Paris, le 10 février 2017
Madame Anne Hidalgo, maire de Paris
Monsieur Michel Cadot, préfet de Police
Monsieur Jean -Francois Carenco, préfet de la région Ile de France, préfet de Paris
Copie à:
Madame Hélène Bidard, adjointe au maire de Paris, lutte contre les discriminations
Monsieur Gilles Clavreuil, préfet délégué interministériel à la lutte contre le racisme et l’antisémitisme (DILCRA)
Monsieur Jacques Toubon, défenseur des droits
Madame la Maire, Messieurs les Préfets,
Dans notre courrier du 16 janvier dernier resté sans réponse de votre part, nous vous faisions part de nos plus grandes inquiétudes au sujet de deux bidonvilles parisiens menacés d’une expulsion dès le 22 février et regroupant quelques 500 personnes dont 150 à 200 enfants. Depuis notre interpellation, des éléments nouveaux sont intervenu set viennent renforcer notre demande de surseoir à ces expulsions, à savoir :
- L’application à travers la loi « Egalité et citoyenneté » du 27 janvier 2017 des dispositifs permettant à des personnes et familles vivant en bidonville, dans des tentes, cabanes, abris de fortune de pouvoir jouir des mêmes droits que les locataires et occupants de squats face aux expulsions. Cette avancée législative donne un cadre juridique nouveau permettant de bénéficier de la protection de la trêve hivernale et ce, quel que soit son type d’habitat avant l’exécution de l’expulsion,
- L’application du jugement du tribunal de grande instance de Nanterre du 4 janvier 2017 qui accorde un délai de six mois afin de réaliser un diagnostic social et son accompagnement tel que prévu par la circulaire du 26 août 2012.
- L’application du vœu adopté le 30 janvier dernier par le Conseil de Paris exprimant trois demandes que nos associations reprennent et appuient, à savoir :
- Que la Ville de Paris demande à la Préfecture de surseoir à l’expulsion et d’engager de manière immédiate des pourparlers avec la ville et la région pour commencer à loger des familles dans les semaines qui viennent ;
- Que les familles présentes sur ces bidonvilles fassent l’objet d’un relogement et de diagnostics sociaux approfondis pour que les solutions proposées soient adéquates et durables ;
- Que les projets d’habitats concertés soient mis en œuvre le plus rapidement possible par la ville de Paris.

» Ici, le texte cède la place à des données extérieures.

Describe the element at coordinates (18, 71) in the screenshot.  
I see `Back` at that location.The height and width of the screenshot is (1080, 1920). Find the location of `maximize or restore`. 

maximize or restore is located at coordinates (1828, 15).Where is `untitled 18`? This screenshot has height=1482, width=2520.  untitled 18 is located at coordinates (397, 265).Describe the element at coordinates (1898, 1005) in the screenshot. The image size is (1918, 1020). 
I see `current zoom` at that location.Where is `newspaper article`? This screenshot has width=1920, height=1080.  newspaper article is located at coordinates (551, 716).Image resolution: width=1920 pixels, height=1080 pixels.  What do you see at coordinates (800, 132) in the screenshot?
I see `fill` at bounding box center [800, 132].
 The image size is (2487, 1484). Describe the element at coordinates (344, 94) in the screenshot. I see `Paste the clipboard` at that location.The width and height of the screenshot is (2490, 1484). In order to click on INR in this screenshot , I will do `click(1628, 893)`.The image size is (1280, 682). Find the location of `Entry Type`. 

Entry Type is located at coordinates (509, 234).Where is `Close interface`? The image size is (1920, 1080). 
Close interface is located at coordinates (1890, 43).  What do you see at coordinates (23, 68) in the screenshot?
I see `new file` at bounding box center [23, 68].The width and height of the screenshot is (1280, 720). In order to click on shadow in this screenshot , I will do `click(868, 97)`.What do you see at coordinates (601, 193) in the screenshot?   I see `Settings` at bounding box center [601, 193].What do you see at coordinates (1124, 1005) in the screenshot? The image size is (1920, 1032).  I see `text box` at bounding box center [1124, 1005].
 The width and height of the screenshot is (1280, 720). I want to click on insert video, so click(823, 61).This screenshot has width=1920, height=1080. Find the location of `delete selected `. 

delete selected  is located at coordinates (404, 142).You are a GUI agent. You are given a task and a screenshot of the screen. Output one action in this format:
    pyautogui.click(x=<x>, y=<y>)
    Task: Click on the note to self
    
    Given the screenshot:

- Cette dernière demande vient renforcer celle formulée dans le courrier qui vous a été adressé par les familles du bidonville du boulevard Ney et signé par 146 personnes. Il exprimait, entre autres, que les engagements pris le 17 février 2016 par le Conseil de Paris concernant le « projet d’habitat concerté pour les familles Roms dans Paris devant être réalisé au plus tard en 2017 » soient tenus.
Eté comme hiver, expulser des habitants de leur domicile sans proposition alternative de relogement pérenne et adapté aggrave leur précarité et ne fait que déplacer le problème.
Nous souhaitons donc le rappeler dans ce courrier : chaque expulsion sans solution durable est un drame humain pour les familles qui sont forcées de trouver, en urgence, d’autres abris de fortune sur un nouveau terrain pour éviter de dormir dans les rues. Les expulsions à répétition les fragilisent encore davantage, socialement et économiquement, empêchant également un accès durable à l’école pour les enfants. Non seulement ces expulsions n’apportent aucune solution, mais de plus elles coûtent plus cher à terme que des solutions de constructions innovantes.
Nous souhaitons également réaffirmer à travers ce courrier que des solutions immédiates, transitoires ou pérennes, existent.Architectes et coopératives de l’économie sociale et solidaire en proposent depuis plusieurs années. Des terrains existent à Paris comme en Ile de France pour les mettre en œuvre. Des financements européens, gérés par la Région Ile de France, existent également.
Les volontés sont là, l’évolution du cadre juridique et législatif permet d’organiser un cadre de réflexion nouveau et un cadre prospectif différent. Osons dans la recherche de solutions nouvelles et innovantes. A ce titre et pour donner suite à notre courrier, nous demandons qu’une réunion de concertation entre les représentants de toutes les parties concernées puisse se tenir à votre initiative.
Vous comprendrez que nous rendions cette lettre publique.
Nous vous prions de croire, Madame la Maire, Messieurs les Préfets, en l’expression de notre haute considération.